# any UNC-Charlotte students?



## apxbiker (Jul 18, 2009)

looking for interest in a club team at charlotte and need members


----------



## Andy C (Jan 22, 2004)

*niner alum*

Hope the club is still moving along. It was brand new when I got involved, unfortunately I had no time to race, but I did a bunch of rides with folks and added my general presence. I always thought it needed a good coach/advisor who rode and could keep things going as student leadership rotated out. Anyway, just wanted to say hey...

Class of 2008


----------



## EDUC8-or (Jan 2, 2009)

You might want to head into the Bike Line to see if they could help recruit some riders for a club team. I graduated from UNCC in '99 and live fairly close to campus and sometimes join their ride on Sunday mornings, other than that I avoid the traffic and pothole laden roads close to campus and ride with a club out of Huntersville.

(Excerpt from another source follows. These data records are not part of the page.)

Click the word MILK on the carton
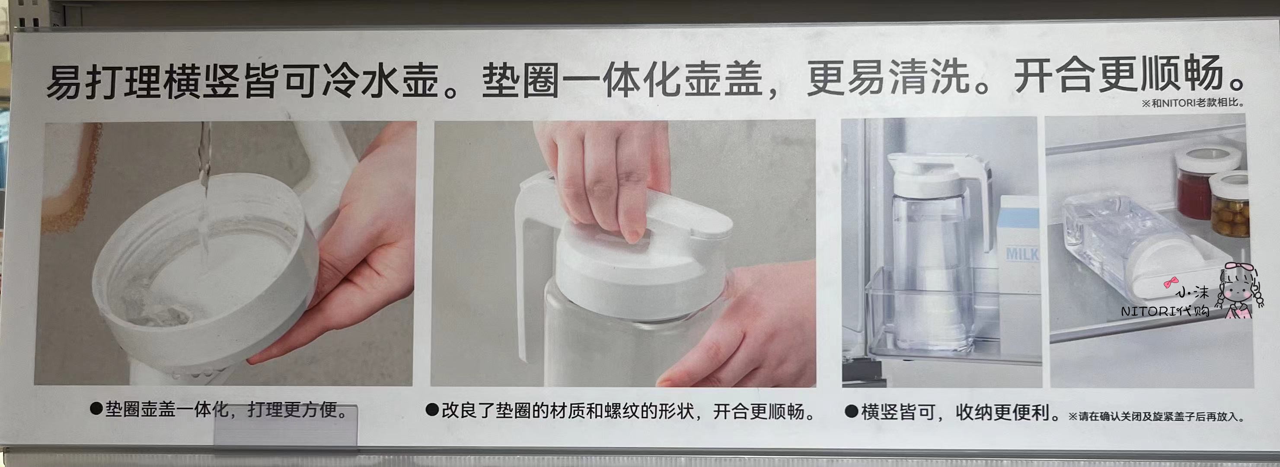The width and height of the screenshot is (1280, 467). point(1022,254)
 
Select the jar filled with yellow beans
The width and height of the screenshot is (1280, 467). point(1227,204)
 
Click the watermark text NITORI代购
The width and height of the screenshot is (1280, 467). point(1165,311)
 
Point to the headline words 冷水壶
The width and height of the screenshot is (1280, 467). point(380,80)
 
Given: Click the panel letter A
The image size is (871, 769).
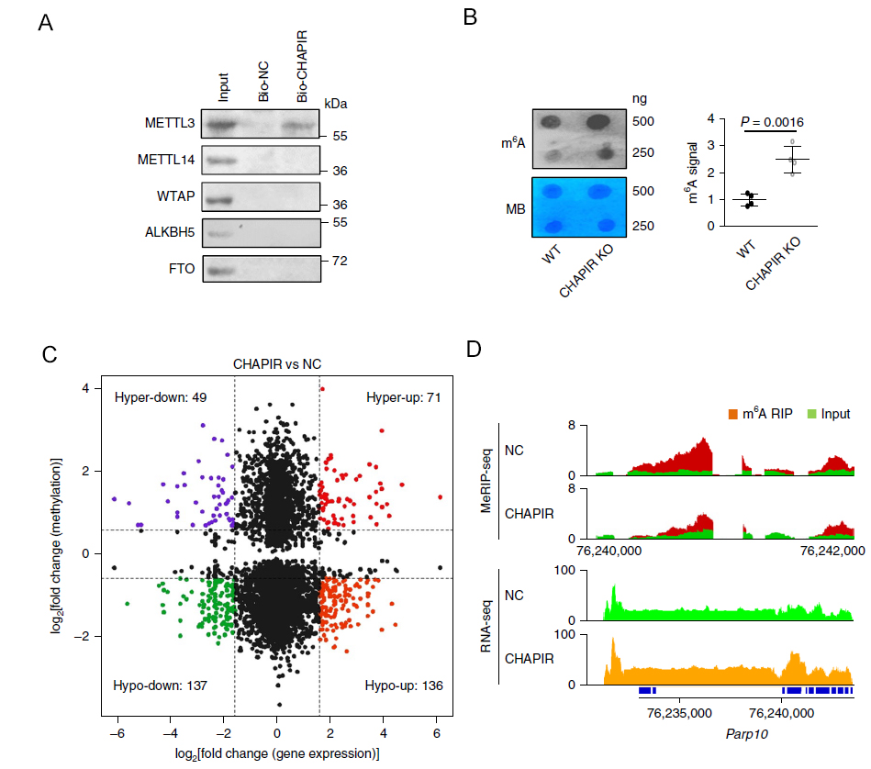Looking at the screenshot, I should coord(45,25).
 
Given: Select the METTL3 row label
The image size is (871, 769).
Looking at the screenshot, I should coord(170,122).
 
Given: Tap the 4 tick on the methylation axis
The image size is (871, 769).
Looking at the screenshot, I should coord(84,388).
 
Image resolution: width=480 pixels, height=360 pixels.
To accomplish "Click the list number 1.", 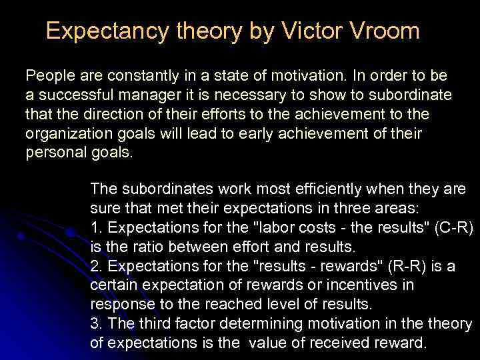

Send me a PM if you're looking for some rides during the week, there are a couple that will be winding down soon but many good weekend rides that last through the winter. Orr Road close to campus has a great ride on Tuesday nights but I believe it ends when the clocks roll back.


----------



## apxbiker (Jul 18, 2009)

any? tired of riding solo all week!


----------



## dmoreau (Dec 23, 2008)

Check your pm's on the trailblazers site.


----------